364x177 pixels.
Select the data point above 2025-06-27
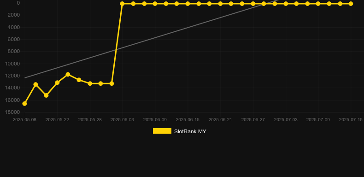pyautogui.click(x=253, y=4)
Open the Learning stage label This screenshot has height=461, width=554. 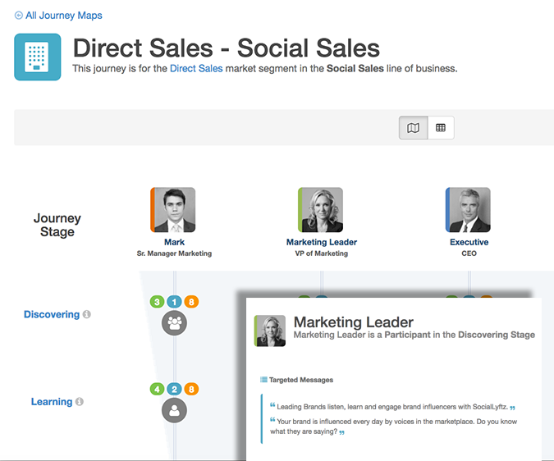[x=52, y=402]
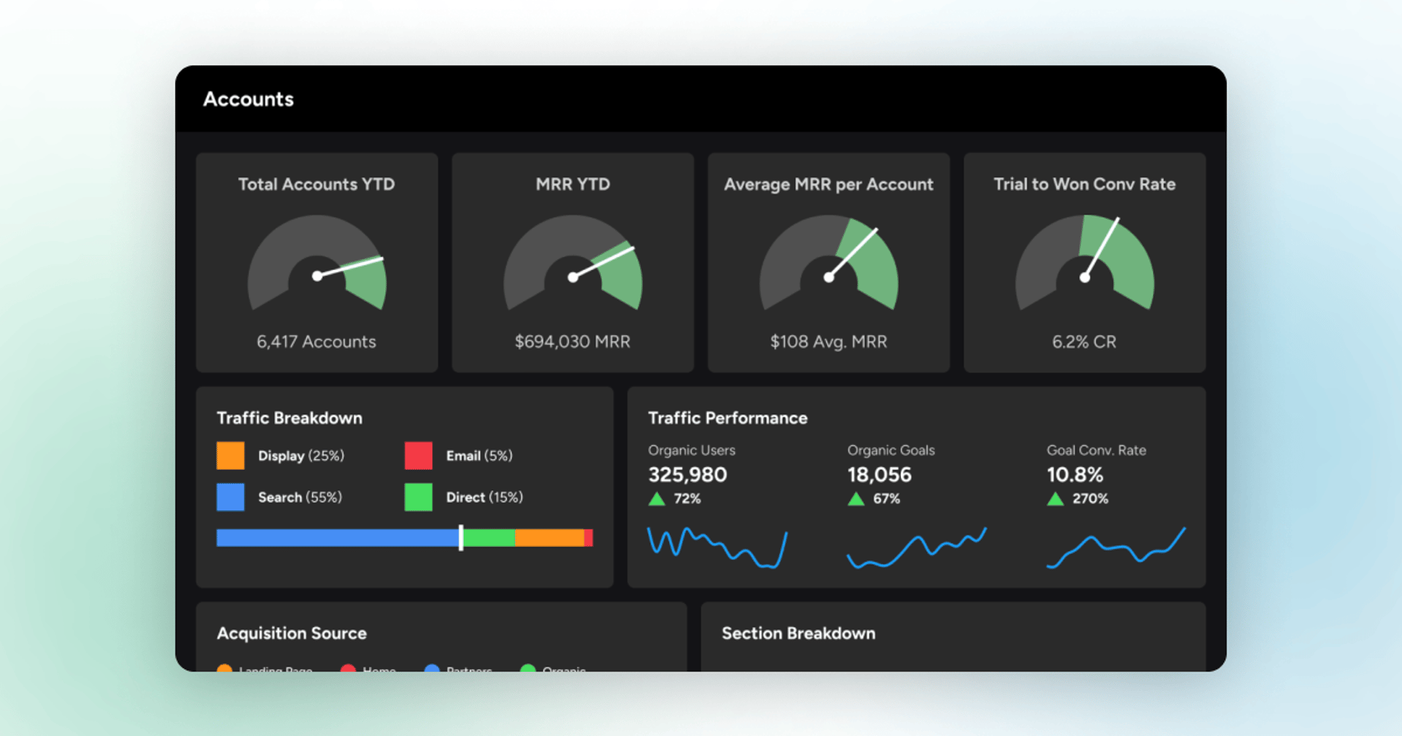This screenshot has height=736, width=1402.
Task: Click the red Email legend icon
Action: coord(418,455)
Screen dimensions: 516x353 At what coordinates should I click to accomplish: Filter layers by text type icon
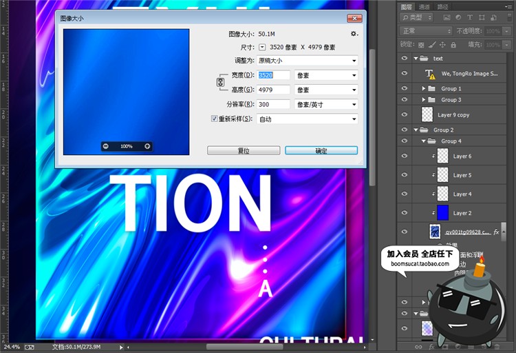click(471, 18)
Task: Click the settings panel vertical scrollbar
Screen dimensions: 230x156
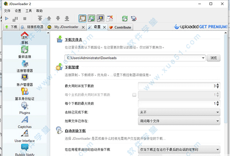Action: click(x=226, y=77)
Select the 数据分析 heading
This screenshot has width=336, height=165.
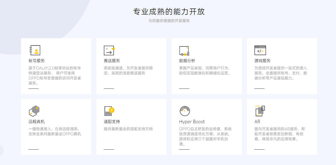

==

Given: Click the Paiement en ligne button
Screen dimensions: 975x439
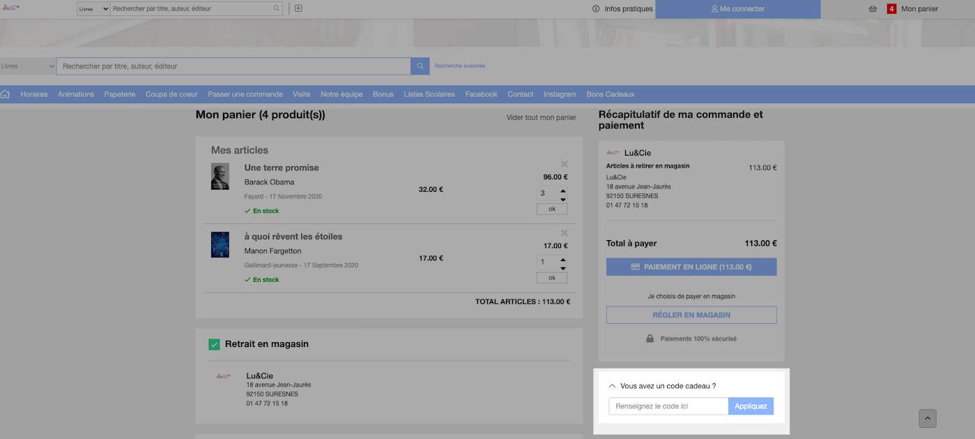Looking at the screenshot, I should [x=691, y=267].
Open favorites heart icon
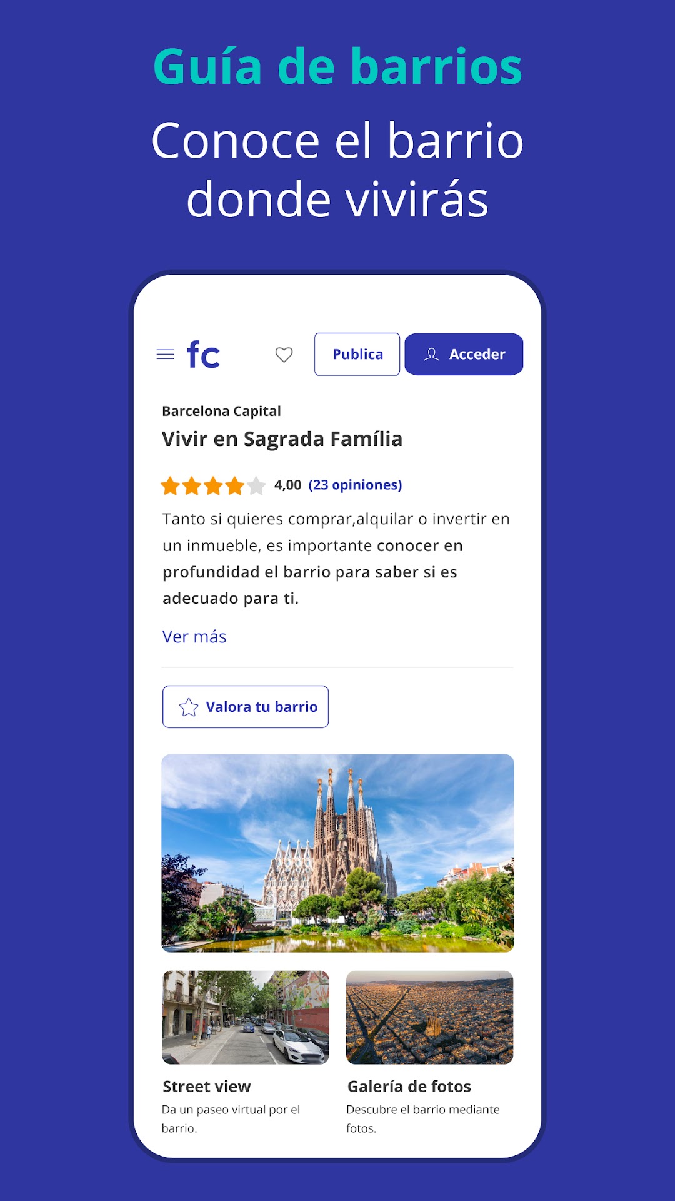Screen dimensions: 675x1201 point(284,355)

## Requirements
Copy the records word for word, starting with the line that contains "Given: Click the Paiement en ligne button" and going on through the line that contains "Screen dimensions: 675x1201 point(284,355)". Leave the pictures out of your copy.

## Answer for the task
Given: Click the Paiement en ligne button
Screen dimensions: 975x439
Looking at the screenshot, I should [x=691, y=267].
Open favorites heart icon
Screen dimensions: 675x1201 point(284,355)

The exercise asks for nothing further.